The Unnatural World is the second studio album by Connecticut post-punk duo Have a Nice Life. It was released on February 4, 2014, via The Flenser and the band's own record label Enemies List Home Recordings. It is a follow up to 2008's Deathconsciousness and 2010's Time of Land EP.

The tracks "Defenestration Song" and "Burial Society" premiered in December 2013 and January 2014, respectively. The full album was streamed by Pitchfork Media from January 20 to January 27, 2014.

Tracks and musical style
Andrew Sacher and Wyatt Marshall of BrooklynVegan wrote that "the album falls somewhere between goth, noise, shoegaze and post-punk." They also described the album as "addictively melodic for such dark music."

* Lines locating words and elements *
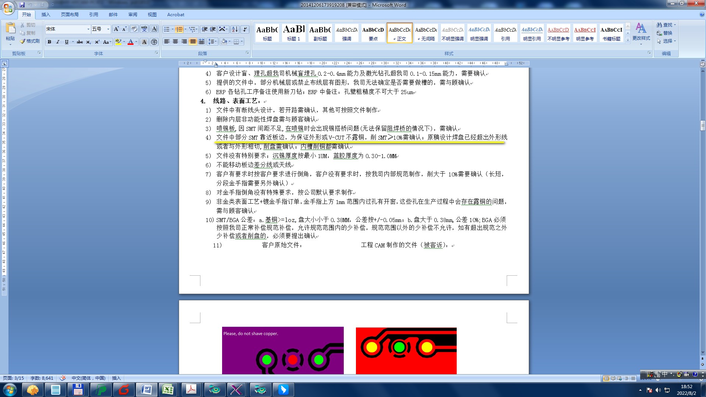Toggle Italic formatting

click(x=58, y=42)
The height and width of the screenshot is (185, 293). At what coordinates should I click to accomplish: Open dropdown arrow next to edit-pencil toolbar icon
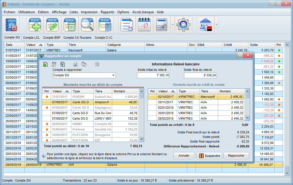pos(173,25)
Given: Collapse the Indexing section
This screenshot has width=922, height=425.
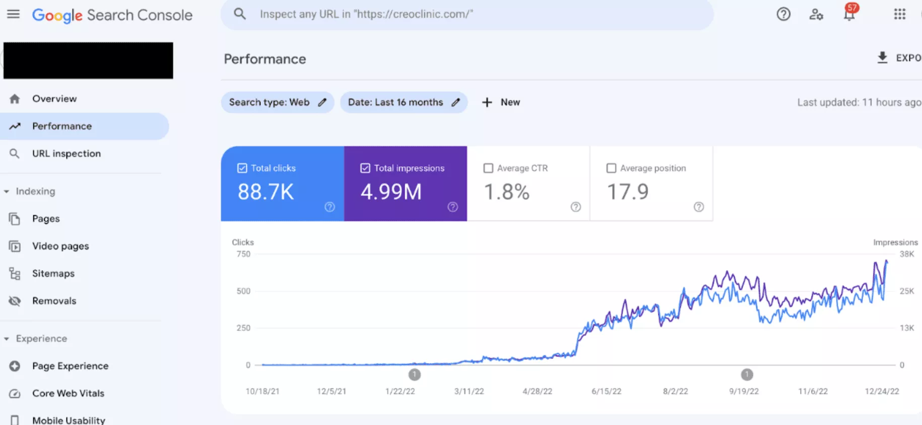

* Stated problem *
In the album text above, which outlet streamed the full album, and over what dates?

* Exercise answer *
Pitchfork Media streamed it from January 20 to January 27, 2014.